A strain of bacterium called Klebsiella pneumoniae that causes blood infections and pneumonia has now developed resistance to the one remaining group of antibiotics that used to be effective against it, called carbapenems.
Especially worrisome is that K. pneumoniae is the first gram-negative bacterium of any significance to develop antibiotic resistance. Gram-negative bacteria exchange DNA with other bacteria more readily than do gram-positive bacteria such as methycillin-resistant Staphylococcus aureus (MRSA). (Gram-negative and gram-positive refer to whether the bacterium takes up a particular stain, and that is determined by differences in cell wall structure). The danger is that an antibiotic-resistant strain of K. pneumoniae might transfer the gene for antibiotic resistance to other gram-negative bacteria such as the much more common E. coli. And that would mean that antibiotic resistance would spread from one strain of gram-negative bacterium to another even though the bacteria were never exposed to the antibiotic at all.

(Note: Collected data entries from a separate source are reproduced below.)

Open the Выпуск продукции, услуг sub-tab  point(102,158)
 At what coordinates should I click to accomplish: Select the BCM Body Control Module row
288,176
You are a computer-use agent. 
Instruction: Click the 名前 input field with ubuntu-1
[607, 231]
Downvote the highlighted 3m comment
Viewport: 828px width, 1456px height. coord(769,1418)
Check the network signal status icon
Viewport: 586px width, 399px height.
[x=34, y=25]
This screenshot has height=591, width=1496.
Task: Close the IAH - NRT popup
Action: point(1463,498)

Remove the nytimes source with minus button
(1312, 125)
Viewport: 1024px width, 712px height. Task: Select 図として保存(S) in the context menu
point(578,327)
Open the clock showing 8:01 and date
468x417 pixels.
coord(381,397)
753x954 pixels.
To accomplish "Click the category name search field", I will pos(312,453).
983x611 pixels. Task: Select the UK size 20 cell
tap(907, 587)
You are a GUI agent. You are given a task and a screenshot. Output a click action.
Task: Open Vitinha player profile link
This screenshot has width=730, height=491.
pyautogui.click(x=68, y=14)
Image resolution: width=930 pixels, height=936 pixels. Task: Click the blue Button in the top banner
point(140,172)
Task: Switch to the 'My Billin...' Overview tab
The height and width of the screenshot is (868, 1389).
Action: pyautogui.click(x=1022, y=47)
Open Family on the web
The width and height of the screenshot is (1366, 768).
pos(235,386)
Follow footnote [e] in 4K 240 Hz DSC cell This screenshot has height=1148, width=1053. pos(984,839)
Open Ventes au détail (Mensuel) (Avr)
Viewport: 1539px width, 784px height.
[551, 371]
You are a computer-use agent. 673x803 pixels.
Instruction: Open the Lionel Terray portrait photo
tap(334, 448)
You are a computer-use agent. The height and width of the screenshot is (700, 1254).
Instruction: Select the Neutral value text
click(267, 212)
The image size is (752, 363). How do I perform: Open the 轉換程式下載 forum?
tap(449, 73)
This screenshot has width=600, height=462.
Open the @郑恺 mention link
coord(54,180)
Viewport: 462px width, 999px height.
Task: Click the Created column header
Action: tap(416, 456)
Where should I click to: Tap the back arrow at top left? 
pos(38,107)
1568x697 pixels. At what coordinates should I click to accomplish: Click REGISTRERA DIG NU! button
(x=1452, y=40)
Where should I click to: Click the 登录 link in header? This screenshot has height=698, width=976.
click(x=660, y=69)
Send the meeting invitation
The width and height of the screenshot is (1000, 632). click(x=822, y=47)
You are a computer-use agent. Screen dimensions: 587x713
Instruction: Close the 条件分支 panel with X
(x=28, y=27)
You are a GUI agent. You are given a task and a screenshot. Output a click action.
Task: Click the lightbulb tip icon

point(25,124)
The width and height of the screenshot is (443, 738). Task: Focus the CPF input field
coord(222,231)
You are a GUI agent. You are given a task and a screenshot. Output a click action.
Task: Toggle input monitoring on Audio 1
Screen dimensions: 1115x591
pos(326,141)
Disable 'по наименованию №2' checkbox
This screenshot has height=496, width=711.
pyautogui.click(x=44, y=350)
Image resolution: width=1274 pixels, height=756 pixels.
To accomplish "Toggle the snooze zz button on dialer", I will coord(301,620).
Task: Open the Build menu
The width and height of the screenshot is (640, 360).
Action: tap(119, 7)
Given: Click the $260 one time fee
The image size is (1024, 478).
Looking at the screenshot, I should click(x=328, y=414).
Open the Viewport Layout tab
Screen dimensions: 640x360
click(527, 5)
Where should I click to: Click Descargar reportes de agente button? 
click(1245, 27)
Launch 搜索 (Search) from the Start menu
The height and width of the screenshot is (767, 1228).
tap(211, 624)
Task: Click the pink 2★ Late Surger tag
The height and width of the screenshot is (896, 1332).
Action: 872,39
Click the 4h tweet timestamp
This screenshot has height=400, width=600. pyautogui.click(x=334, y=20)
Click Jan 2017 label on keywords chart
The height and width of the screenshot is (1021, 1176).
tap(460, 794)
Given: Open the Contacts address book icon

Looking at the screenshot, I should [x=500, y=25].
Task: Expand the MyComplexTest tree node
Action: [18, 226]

It’s been just over 80 years since penicillin was first introduced, and despite the development of many new antibiotics over the years, the bacteria seem to be winning the battle. In recent years the development of new antibiotics has slowed to a trickle, to the point that there are no new types of antibiotics even in the drug-development pipeline. Pharmaceutical companies have lost interest in developing new antibiotics, in part because they know that antibiotic resistance is likely to render any new antibiotic less useful with the passage of time.
What to do? Can we research ourselves out of this dilemma, or are we doomed to remain one step behind in the perennial battle against bacteria?
Reference: McKenna, Maryn. The Enemy Within. Scientific American April 2011, pp. 46-53.